# [Your instructions]
Would you please write out every record exactly?

# [Material shown]
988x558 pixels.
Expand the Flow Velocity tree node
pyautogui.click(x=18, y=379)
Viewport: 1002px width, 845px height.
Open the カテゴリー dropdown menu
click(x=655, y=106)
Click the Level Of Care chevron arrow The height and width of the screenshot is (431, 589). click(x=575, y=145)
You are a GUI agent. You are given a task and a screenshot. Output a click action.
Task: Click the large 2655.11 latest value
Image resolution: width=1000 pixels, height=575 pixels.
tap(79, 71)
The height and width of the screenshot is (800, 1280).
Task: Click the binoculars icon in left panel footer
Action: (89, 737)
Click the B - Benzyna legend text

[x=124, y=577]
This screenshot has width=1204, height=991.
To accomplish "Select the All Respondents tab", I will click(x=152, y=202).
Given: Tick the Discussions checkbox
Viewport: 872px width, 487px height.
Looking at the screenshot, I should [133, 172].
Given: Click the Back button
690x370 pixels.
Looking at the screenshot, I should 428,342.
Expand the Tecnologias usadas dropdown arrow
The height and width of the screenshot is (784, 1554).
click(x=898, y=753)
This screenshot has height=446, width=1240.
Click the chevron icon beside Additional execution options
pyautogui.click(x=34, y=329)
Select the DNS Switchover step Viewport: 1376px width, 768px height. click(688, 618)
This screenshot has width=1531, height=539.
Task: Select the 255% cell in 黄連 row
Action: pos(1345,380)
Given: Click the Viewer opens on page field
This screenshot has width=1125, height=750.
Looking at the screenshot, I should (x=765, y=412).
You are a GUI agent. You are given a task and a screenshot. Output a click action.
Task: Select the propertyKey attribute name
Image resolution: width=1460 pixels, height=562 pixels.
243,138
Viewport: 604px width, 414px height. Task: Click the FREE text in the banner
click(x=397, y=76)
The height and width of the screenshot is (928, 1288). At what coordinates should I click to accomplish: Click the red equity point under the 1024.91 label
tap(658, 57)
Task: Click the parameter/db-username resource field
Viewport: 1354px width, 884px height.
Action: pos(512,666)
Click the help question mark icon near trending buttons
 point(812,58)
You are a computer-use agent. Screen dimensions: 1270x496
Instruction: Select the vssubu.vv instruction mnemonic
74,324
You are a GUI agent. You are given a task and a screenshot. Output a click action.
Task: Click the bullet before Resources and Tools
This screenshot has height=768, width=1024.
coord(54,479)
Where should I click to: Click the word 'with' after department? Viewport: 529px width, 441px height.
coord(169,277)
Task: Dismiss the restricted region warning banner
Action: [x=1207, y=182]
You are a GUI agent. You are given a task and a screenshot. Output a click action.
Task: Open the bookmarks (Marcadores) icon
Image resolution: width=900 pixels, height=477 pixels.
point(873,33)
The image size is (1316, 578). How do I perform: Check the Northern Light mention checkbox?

# [Solution to this task]
988x558 pixels.
Expand the Flow Velocity tree node
pyautogui.click(x=18, y=379)
Viewport: 1002px width, 845px height.
Open the カテゴリー dropdown menu
click(x=655, y=106)
Click the Level Of Care chevron arrow The height and width of the screenshot is (431, 589). click(x=575, y=145)
You are a GUI agent. You are given a task and a screenshot. Output a click action.
Task: Click the large 2655.11 latest value
Image resolution: width=1000 pixels, height=575 pixels.
tap(79, 71)
The height and width of the screenshot is (800, 1280).
Task: Click the binoculars icon in left panel footer
Action: (89, 737)
Click the B - Benzyna legend text

[x=124, y=577]
This screenshot has width=1204, height=991.
To accomplish "Select the All Respondents tab", I will click(x=152, y=202).
Given: Tick the Discussions checkbox
Viewport: 872px width, 487px height.
Looking at the screenshot, I should [133, 172].
Given: Click the Back button
690x370 pixels.
Looking at the screenshot, I should 428,342.
Expand the Tecnologias usadas dropdown arrow
The height and width of the screenshot is (784, 1554).
click(x=898, y=753)
This screenshot has height=446, width=1240.
Click the chevron icon beside Additional execution options
pyautogui.click(x=34, y=329)
Select the DNS Switchover step Viewport: 1376px width, 768px height. click(688, 618)
This screenshot has width=1531, height=539.
Task: Select the 255% cell in 黄連 row
Action: pos(1345,380)
Given: Click the Viewer opens on page field
This screenshot has width=1125, height=750.
Looking at the screenshot, I should (x=765, y=412).
You are a GUI agent. You are given a task and a screenshot. Output a click action.
Task: Select the propertyKey attribute name
Image resolution: width=1460 pixels, height=562 pixels.
243,138
Viewport: 604px width, 414px height. Task: Click the FREE text in the banner
click(x=397, y=76)
The height and width of the screenshot is (928, 1288). At what coordinates should I click to accomplish: Click the red equity point under the 1024.91 label
tap(658, 57)
Task: Click the parameter/db-username resource field
Viewport: 1354px width, 884px height.
Action: pos(512,666)
Click the help question mark icon near trending buttons
 point(812,58)
You are a computer-use agent. Screen dimensions: 1270x496
Instruction: Select the vssubu.vv instruction mnemonic
74,324
You are a GUI agent. You are given a task and a screenshot. Output a click action.
Task: Click the bullet before Resources and Tools
This screenshot has height=768, width=1024.
coord(54,479)
Where should I click to: Click the word 'with' after department? Viewport: 529px width, 441px height.
coord(169,277)
Task: Dismiss the restricted region warning banner
Action: [x=1207, y=182]
You are a GUI agent. You are given a task and a screenshot. Output a click action.
Task: Open the bookmarks (Marcadores) icon
Image resolution: width=900 pixels, height=477 pixels.
point(873,33)
The image size is (1316, 578). How do I perform: Check the Northern Light mention checkbox?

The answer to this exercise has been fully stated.